A steam catapult launches a jet aircraft from the aircraft carrier John C. Stennis, giving it a speed of 205 mi/h in 2.70 s.
(a) Find the average acceleration of the plane. (answer in m/s^2)
(b) Assuming the acceleration is constant, find the distance the plane moves. answer in (meters)
a. V = 205mi/h * 1600m/mi * 1h/3600s = 91.1 m/s.
V = Vo + a*t. V = 91.1 m/s, Vo = 0, t = 2.70 s. a = ?.
b. d = 0.5a*t^2. a = Value cal. in part "a", t = 2.70 s, d = ?.

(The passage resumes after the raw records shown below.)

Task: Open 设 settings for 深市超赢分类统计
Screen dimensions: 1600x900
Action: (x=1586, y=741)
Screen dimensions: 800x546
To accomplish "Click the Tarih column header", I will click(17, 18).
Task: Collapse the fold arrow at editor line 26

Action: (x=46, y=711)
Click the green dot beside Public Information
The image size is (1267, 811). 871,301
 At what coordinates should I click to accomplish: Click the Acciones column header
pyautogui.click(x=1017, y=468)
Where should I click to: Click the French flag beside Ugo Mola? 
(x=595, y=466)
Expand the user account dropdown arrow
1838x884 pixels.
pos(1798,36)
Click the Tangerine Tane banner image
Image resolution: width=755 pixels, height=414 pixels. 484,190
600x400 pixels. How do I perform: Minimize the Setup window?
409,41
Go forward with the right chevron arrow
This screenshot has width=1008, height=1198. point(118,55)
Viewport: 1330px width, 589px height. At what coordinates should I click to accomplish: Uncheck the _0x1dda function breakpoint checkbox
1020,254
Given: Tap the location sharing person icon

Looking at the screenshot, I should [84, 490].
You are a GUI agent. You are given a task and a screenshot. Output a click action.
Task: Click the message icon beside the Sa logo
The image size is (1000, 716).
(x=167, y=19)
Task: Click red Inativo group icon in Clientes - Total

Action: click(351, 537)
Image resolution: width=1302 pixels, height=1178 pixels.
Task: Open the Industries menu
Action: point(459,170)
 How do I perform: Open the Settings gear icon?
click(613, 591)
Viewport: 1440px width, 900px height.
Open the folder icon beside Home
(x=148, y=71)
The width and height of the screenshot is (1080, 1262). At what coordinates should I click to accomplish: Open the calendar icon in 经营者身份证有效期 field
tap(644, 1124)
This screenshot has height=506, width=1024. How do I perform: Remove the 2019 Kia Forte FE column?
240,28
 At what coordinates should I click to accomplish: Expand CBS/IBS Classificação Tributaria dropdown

To find the average acceleration of the plane, use the formula:
average acceleration = change in velocity / time
First, convert the speed of the plane from miles per hour (mi/h) to meters per second (m/s). We know that 1 mile = 1609.34 meters and 1 hour = 3600 seconds. Therefore:
205 mi/h * 1609.34 m/1 mi * 1 h/3600 s = 91.84 m/s
Now, plug the values into the formula:
average acceleration = (91.84 m/s - 0 m/s) / 2.70 s
Simplifying:
average acceleration = 34.01 m/s^2
So, the average acceleration of the plane is 34.01 m/s^2.
To find the distance the plane moves, we can use the formula:
distance = initial velocity * time + (1/2) * acceleration * time^2
In this case, the initial velocity is 0 m/s since the plane starts from rest. The time is 2.70 s, and the acceleration is 34.01 m/s^2.
Plugging in the values:
distance = 0 * 2.70 + (1/2) * 34.01 * (2.70)^2
Simplifying:
distance = 0 + 1/2 * 34.01 m/s^2 * (7.29 s^2)
distance = 124.14 meters
Therefore, the distance the plane moves is 124.14 meters.